Czech President Miloš Zeman gave Prime Minister Andrej Babiš a second chance to form a government on Wednesday, after accepting the resignation of his first minority administration which failed to win a vote of confidence in the lower house. And, in what is seen as pressure on other parties to cooperate, the president said he would appoint Babiš prime minister whether or not he is re-elected for a second term in this weekend’s presidential run-off.
President Miloš Zeman whose presidential term in office expires on March 7th and who faces a tight run-off this weekend, has carefully planned his moves ahead in order to maintain a maximum control of the situation as regards the formation of a future Czech government.
After asking ANO leader Andrej Babiš to make another attempt at forming a government, President Zeman made it explicitly clear that if he lost the presidential election he would prevent the next head of state from interfering in the process. Mr. Zeman said that if he won, Babiš would be given enough time –possibly months - to secure backing for his administration in the lower house of Parliament –if not, he would be appointed before Zeman’s term in office expires, with or without support.
Once appointed Babiš would have 30 days to seek a vote of confidence in the lower house. Should he fail, it will be the Speaker of the lower house –Radek Vondráček from Babiš’ own party- who will have the right to decide who should get the third attempt at forming a cabinet. If that attempt also fails the head of state may initiate the dissolution of the lower house. But the law does not compel him to do so and he could leave the government to govern the country in resignation mode for an unspecified period of time. This would inevitably leave the Czech Republic facing a serious political crisis.
The lower house could break such a deadlock by initiating its own dissolution, but in any case Andrej Babiš says he does not want to rule without a confidence vote and trusts that this time round the negotiations will be different.
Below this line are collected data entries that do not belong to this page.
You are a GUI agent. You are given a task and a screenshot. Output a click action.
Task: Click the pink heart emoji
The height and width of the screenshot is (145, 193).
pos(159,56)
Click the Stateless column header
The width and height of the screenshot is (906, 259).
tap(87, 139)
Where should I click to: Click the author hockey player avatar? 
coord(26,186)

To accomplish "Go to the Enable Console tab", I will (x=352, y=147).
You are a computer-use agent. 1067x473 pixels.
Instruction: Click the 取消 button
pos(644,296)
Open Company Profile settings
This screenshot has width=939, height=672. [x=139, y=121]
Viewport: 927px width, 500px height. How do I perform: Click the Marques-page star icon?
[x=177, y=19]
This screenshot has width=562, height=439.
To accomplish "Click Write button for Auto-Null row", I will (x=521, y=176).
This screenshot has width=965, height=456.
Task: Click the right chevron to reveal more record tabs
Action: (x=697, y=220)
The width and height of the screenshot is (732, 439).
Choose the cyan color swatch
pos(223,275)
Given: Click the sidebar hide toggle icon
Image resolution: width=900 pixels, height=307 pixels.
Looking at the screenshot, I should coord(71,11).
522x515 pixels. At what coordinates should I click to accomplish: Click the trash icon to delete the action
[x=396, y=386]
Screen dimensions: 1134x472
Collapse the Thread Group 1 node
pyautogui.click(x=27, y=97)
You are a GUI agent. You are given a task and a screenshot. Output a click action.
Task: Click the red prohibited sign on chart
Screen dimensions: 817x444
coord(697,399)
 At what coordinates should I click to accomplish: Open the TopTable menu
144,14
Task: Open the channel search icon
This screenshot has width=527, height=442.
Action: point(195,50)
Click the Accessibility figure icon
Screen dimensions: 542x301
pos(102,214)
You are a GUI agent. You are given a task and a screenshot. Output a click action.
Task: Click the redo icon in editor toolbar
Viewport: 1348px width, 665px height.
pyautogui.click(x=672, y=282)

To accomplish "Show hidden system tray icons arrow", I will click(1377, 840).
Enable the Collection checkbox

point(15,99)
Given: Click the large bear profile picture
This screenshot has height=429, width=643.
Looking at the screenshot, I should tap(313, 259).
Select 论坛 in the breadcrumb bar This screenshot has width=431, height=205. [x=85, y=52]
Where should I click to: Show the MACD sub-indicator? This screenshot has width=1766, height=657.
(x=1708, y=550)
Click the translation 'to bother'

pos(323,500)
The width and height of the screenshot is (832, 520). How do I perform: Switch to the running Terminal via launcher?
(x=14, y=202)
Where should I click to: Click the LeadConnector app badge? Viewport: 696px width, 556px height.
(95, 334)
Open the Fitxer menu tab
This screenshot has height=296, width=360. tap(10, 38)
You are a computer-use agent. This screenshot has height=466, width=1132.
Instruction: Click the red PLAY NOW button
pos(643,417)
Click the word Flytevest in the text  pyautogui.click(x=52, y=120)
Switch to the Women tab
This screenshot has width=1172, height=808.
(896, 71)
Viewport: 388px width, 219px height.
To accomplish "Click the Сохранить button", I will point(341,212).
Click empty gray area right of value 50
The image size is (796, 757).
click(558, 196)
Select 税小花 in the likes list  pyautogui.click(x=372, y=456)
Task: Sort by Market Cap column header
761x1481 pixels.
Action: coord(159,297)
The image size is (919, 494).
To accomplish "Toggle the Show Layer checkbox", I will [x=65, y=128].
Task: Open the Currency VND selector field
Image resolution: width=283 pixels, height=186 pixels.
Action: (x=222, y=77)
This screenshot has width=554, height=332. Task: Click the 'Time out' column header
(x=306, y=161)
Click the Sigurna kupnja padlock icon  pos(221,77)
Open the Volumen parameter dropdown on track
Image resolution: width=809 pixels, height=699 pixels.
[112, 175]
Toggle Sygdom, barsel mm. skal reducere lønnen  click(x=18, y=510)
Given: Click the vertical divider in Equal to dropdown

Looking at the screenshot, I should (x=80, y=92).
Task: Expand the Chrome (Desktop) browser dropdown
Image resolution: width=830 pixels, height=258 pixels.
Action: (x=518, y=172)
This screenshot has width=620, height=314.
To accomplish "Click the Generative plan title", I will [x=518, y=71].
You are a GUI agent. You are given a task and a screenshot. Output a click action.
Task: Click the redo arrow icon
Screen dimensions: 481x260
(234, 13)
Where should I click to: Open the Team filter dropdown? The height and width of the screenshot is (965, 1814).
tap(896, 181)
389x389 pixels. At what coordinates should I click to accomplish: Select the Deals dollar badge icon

“In the first attempt we never really got a chance to negotiate. We faced outright rejections from almost everyone. Now we feel there has been a shift - the character of these negotiations is different from the first attempt when nobody actually expected us to win a confidence vote.”
Despite the upbeat statement, Andrej Babiš’ maneuvering space is limited, primarily by his own person, since he was recently stripped of his immunity and faces charges of EU subsidy fraud. Only the Communist Party has indicated willingness to support a government headed by him, if their conditions are met. The anti-migrant and anti-EU party of Freedom and Direct Democracy, which would also ask a high price for tolerating such a government, is not a partner Babiš wants to take on board. And the possibility of getting backing from the Social Democrats depends on the outcome of their party conference in February. Other options now seem unlikely.
In this tense atmosphere everyone awaits the outcome of this weekend’s presidential elections which will give a pointer as to how the political situation may develop. Babiš’ ANO party has appealed on its supporters to give their vote to the incumbent president.